Row Major v.s Column Major: A look into Spatial Locality, TLB and Cache Misses
March 16, 2025
Memory is often the bottleneck of programs. When writing programs, it is important to consider how data is structured based on their data accesses patterns. A classic example is accessing a matrix via row or column major i.e. going through a matrix by row or by column order.

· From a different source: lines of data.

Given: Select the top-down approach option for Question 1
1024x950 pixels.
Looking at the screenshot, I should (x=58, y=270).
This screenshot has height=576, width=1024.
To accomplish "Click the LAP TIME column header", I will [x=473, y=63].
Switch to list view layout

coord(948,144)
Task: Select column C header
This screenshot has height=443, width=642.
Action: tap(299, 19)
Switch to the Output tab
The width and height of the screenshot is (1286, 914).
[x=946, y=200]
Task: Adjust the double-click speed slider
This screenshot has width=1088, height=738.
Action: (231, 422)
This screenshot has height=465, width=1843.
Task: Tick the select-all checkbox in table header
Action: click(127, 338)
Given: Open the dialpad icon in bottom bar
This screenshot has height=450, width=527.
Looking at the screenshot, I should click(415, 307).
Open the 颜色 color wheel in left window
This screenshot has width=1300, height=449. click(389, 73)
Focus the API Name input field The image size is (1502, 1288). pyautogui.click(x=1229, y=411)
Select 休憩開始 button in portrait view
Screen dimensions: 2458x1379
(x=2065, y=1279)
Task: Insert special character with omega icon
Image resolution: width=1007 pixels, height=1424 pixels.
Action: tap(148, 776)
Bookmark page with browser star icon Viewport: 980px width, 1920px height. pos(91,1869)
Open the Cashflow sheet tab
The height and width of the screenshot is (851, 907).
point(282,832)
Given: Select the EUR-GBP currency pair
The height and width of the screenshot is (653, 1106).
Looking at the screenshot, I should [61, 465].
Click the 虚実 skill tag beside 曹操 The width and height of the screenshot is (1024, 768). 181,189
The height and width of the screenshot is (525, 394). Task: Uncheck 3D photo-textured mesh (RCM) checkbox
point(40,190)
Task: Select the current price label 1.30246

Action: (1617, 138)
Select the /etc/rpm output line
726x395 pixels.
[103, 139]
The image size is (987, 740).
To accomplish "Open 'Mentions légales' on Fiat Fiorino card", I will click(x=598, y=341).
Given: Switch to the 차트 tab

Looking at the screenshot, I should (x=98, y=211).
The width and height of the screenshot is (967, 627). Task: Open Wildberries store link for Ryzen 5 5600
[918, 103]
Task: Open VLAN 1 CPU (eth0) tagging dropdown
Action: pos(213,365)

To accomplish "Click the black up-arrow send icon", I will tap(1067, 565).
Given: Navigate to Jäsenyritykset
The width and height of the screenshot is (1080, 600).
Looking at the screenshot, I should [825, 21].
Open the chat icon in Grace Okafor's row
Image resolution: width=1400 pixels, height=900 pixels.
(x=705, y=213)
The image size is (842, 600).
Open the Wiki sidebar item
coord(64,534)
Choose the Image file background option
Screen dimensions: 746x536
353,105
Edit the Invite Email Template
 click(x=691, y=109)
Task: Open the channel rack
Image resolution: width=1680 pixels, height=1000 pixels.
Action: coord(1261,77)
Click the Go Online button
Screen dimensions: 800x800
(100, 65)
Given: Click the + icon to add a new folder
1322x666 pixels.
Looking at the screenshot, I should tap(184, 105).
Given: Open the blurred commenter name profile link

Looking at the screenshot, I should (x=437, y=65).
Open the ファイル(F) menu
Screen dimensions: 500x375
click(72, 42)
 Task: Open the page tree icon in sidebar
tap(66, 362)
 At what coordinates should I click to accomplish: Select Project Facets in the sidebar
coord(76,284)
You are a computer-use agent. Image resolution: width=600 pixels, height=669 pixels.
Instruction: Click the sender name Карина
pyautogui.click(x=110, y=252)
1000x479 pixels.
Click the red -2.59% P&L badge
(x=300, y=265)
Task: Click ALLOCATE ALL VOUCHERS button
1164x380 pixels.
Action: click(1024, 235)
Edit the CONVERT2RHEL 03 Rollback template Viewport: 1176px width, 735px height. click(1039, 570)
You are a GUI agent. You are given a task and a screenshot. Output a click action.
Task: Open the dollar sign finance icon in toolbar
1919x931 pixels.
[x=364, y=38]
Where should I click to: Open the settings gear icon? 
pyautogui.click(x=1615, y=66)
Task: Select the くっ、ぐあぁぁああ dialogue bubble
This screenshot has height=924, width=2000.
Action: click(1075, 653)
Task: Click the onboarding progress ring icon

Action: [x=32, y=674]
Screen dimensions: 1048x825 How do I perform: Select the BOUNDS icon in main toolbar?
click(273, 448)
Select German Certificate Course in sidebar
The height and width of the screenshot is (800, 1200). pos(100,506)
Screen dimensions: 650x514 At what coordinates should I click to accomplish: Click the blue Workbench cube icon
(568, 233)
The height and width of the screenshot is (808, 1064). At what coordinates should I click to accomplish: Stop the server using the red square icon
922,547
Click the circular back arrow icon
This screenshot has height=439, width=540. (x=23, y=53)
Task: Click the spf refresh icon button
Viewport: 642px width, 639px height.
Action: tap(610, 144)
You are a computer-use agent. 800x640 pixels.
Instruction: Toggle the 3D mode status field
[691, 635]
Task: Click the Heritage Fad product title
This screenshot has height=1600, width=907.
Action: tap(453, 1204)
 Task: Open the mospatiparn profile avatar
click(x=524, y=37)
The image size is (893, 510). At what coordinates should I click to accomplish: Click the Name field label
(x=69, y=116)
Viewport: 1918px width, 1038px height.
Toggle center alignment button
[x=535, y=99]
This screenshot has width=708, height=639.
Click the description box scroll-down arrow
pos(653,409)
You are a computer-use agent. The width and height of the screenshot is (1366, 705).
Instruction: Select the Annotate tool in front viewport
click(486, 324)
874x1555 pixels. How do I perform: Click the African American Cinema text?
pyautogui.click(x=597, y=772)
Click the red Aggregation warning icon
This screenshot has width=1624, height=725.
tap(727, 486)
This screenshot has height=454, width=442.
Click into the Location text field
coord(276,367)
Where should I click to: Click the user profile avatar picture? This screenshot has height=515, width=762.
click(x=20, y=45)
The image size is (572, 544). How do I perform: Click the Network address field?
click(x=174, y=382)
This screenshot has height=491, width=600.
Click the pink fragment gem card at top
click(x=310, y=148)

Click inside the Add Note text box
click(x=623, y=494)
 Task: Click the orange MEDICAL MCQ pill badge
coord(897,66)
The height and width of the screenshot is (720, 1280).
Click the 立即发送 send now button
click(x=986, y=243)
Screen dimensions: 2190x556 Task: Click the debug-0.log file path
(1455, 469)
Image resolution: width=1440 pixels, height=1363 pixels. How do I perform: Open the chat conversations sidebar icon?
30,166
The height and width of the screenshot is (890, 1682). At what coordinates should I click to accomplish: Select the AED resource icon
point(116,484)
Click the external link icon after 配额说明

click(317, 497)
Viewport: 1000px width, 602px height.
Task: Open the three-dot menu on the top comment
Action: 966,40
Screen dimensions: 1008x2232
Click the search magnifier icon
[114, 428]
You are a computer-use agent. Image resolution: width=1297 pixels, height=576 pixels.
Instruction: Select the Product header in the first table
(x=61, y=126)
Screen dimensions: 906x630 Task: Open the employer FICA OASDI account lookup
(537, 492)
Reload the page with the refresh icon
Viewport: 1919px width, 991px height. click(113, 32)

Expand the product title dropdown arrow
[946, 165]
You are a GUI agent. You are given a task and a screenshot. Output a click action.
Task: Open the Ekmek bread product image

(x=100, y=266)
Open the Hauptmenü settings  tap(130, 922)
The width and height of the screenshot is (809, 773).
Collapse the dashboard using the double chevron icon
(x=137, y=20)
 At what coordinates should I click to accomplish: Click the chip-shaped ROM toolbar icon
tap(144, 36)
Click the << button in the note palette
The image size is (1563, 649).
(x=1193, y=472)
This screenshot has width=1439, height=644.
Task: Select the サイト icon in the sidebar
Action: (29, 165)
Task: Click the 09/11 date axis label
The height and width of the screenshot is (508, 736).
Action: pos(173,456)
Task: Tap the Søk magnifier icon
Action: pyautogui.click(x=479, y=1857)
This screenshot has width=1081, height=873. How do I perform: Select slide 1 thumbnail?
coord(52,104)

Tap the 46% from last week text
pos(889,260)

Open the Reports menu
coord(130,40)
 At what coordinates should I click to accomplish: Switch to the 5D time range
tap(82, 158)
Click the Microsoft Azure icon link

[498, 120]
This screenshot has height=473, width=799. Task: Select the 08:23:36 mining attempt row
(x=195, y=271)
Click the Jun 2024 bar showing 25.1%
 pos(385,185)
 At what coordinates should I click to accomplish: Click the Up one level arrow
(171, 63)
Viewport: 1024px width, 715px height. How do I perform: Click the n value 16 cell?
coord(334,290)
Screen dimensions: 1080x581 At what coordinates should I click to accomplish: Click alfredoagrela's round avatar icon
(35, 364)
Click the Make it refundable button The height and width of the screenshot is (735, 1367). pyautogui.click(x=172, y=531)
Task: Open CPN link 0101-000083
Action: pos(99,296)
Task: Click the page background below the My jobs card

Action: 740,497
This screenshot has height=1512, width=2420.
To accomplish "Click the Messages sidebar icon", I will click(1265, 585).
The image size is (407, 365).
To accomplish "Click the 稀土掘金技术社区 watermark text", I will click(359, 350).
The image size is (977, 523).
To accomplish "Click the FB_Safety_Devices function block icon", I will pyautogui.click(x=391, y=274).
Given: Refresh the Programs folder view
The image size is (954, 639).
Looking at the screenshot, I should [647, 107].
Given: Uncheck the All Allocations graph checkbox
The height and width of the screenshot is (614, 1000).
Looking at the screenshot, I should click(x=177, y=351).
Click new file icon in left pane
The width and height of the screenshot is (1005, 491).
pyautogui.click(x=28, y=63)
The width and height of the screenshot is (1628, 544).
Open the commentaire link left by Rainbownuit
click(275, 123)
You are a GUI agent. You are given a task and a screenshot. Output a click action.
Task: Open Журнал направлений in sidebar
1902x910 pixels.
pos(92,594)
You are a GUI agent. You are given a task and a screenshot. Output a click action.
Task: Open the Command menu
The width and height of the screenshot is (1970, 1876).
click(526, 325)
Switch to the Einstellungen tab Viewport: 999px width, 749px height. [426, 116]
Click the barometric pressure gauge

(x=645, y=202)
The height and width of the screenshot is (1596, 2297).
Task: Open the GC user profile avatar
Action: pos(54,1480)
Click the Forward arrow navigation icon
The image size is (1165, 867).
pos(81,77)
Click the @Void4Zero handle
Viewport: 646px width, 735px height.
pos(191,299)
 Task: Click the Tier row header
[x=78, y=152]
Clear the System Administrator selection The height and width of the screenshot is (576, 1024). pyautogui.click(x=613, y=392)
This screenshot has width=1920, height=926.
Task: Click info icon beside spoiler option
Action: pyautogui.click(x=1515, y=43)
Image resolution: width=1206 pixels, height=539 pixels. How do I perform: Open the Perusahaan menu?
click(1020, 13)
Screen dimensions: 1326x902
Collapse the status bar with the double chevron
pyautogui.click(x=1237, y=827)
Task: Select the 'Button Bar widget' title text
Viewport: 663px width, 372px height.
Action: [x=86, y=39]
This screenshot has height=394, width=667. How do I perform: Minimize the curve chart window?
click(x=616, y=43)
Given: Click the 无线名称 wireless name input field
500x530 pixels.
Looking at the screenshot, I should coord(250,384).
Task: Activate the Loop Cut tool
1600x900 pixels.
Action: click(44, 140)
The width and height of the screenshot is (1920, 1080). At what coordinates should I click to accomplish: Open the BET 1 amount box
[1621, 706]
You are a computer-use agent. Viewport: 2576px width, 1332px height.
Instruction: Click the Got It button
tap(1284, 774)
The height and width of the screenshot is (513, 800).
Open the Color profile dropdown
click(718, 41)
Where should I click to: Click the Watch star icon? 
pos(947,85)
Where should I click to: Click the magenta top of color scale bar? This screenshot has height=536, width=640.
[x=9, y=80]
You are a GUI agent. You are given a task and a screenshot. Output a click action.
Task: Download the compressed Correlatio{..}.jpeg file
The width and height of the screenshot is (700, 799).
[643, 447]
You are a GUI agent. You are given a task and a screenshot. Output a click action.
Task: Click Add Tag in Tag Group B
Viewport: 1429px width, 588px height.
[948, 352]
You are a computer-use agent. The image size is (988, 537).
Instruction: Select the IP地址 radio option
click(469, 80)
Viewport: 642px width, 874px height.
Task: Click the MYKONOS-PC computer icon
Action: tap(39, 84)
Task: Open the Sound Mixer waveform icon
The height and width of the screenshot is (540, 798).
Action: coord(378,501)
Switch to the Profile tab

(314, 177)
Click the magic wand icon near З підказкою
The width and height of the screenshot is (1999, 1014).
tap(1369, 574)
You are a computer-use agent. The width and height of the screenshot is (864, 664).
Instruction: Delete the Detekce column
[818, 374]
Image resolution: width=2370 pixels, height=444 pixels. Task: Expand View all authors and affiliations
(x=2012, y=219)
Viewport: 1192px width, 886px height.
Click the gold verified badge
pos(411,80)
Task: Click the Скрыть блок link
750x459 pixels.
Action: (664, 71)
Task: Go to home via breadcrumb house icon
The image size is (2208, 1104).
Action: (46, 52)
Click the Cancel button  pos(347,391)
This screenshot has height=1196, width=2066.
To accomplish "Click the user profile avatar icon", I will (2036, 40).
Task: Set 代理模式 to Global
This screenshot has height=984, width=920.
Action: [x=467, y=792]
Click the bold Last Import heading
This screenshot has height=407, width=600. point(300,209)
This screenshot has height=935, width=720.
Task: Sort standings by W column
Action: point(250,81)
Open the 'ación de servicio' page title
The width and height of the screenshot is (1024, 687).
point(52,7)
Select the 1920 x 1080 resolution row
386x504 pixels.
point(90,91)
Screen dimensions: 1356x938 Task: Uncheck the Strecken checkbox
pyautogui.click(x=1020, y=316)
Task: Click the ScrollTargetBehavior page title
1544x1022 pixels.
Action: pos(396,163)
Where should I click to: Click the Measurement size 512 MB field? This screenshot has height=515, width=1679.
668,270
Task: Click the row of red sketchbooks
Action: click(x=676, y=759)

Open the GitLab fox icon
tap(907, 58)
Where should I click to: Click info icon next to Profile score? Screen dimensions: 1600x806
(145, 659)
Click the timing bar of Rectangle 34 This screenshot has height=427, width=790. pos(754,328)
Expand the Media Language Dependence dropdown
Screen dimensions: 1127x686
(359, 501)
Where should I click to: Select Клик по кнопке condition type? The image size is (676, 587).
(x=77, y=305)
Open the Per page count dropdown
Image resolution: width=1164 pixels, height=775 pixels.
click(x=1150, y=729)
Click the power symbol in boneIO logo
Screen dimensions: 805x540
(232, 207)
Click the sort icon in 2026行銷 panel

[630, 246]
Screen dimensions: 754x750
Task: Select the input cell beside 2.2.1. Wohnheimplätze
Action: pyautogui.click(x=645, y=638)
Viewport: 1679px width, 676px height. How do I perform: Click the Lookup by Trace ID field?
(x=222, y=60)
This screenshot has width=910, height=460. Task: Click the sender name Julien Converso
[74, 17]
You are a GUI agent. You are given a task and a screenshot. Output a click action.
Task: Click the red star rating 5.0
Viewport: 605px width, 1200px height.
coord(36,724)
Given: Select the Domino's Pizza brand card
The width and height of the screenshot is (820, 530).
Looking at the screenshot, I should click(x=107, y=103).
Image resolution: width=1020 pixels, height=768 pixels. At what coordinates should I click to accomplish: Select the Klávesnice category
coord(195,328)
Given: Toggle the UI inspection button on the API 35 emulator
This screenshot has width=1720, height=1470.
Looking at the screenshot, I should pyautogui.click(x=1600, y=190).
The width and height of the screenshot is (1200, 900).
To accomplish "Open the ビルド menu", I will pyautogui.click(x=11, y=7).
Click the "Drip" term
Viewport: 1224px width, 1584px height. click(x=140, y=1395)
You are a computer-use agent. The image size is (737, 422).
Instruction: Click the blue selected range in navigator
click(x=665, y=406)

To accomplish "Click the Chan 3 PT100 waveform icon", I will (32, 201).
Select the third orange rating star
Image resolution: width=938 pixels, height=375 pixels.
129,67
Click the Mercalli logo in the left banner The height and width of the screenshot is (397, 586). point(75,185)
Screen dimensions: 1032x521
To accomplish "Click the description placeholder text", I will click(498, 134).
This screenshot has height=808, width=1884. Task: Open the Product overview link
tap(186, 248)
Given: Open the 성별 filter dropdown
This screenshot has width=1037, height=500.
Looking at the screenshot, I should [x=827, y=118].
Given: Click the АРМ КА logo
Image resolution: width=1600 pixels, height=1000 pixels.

Theory: Accessing a matrix by row-major will benefit from spatial locality as the next few elements will be accessed in the subsequent iterations and thus benefit from cacheline populating the next few elements on each cache miss. As column-major accesses elements that are spread apart, it will not benefit from the cache as much as the stride is sufficiently large enough that the CPU is less likely to retrieve the next subsequent elements within the column. Therefore, column-major accesses will suffer from higher cache and TLB misses so we should expect more cache accesses and page walks.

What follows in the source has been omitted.